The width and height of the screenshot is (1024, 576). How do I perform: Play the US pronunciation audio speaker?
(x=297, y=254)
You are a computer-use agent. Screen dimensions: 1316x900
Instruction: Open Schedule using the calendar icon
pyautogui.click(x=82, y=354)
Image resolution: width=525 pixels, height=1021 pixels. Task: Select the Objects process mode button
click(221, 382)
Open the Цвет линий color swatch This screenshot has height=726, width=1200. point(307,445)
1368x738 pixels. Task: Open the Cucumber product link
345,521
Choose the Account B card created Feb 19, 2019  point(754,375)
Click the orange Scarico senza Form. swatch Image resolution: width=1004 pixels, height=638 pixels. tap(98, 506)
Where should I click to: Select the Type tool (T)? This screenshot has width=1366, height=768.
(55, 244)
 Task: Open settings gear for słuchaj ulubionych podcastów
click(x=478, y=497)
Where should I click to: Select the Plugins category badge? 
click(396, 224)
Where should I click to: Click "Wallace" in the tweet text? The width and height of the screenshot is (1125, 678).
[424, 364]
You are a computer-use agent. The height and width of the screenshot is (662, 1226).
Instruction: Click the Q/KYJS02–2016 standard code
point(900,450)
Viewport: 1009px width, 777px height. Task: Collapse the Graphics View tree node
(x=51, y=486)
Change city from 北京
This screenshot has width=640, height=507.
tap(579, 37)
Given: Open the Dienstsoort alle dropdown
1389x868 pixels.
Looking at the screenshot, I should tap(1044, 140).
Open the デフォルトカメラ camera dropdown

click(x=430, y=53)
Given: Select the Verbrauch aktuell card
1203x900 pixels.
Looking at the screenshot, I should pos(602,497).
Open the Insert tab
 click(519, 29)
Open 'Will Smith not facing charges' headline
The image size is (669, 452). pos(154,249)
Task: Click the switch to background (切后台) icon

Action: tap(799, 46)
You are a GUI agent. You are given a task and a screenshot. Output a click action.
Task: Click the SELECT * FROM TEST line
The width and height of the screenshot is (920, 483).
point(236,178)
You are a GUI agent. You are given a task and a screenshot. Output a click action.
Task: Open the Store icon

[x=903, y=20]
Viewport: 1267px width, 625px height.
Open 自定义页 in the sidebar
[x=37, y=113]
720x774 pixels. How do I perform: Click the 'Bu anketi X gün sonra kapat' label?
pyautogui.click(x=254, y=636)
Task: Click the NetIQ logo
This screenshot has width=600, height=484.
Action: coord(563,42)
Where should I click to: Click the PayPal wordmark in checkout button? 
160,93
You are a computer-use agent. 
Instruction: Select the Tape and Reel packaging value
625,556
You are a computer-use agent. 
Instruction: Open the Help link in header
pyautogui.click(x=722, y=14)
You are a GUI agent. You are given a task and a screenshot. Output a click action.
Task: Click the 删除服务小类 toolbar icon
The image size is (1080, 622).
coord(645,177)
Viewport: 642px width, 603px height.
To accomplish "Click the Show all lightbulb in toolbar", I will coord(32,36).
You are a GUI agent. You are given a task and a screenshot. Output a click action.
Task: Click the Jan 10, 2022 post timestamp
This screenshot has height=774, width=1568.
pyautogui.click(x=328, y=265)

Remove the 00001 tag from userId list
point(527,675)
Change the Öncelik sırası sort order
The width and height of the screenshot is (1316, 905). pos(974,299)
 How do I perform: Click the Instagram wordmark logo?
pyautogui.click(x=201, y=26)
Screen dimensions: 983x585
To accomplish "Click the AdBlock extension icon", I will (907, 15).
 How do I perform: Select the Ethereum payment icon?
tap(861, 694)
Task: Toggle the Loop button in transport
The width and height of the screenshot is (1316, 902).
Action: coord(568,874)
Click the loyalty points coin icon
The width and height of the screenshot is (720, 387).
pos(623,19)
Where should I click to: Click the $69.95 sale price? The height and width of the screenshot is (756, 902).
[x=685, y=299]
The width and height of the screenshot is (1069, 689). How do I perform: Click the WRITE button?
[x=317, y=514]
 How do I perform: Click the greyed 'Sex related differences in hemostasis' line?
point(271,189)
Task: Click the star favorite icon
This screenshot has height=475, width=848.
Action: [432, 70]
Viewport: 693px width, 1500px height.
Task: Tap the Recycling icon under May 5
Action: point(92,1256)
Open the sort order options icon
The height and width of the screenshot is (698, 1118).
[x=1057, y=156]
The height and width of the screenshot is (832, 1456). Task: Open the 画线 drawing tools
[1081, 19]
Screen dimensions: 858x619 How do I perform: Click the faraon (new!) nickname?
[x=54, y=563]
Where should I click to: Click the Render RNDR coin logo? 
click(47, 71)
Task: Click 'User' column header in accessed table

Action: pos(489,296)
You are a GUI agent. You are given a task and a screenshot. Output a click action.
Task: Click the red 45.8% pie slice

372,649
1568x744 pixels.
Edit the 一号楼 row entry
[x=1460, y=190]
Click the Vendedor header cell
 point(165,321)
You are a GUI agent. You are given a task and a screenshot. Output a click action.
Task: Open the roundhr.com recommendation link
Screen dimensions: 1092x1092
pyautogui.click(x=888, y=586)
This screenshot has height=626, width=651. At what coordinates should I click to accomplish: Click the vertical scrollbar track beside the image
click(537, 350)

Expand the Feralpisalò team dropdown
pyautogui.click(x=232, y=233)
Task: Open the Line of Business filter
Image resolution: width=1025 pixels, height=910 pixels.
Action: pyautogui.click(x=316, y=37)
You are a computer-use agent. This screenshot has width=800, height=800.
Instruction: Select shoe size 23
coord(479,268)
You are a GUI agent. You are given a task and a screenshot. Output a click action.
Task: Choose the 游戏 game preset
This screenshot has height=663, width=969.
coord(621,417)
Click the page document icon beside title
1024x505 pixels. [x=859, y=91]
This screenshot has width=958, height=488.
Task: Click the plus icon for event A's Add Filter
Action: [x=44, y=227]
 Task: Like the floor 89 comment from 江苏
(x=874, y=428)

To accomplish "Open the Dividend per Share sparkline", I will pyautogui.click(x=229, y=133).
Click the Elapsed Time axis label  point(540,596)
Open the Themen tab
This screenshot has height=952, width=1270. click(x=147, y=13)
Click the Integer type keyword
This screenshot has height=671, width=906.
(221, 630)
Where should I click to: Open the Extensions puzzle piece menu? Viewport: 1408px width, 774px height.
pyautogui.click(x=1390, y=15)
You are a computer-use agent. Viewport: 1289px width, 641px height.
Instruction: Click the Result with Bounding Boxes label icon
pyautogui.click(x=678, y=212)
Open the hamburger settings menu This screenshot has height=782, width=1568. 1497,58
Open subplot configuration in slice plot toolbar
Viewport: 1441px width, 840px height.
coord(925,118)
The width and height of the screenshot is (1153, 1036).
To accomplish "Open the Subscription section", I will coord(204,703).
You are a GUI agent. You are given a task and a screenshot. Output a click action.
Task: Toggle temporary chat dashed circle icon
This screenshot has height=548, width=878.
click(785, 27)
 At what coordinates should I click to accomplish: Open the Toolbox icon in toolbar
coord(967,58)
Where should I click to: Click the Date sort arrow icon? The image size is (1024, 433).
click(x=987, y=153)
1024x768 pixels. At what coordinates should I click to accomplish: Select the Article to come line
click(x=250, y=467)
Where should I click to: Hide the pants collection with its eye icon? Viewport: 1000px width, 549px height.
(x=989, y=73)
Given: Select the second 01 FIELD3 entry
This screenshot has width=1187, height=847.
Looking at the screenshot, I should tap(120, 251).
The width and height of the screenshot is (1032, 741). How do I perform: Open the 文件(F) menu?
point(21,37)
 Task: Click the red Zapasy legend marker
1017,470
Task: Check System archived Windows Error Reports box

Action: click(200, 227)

--

### What needs to be done
Pick out and copy the lines of the entries that hold the string "Toggle".

### Output of the exercise
Task: Toggle the Loop button in transport
Task: Toggle temporary chat dashed circle icon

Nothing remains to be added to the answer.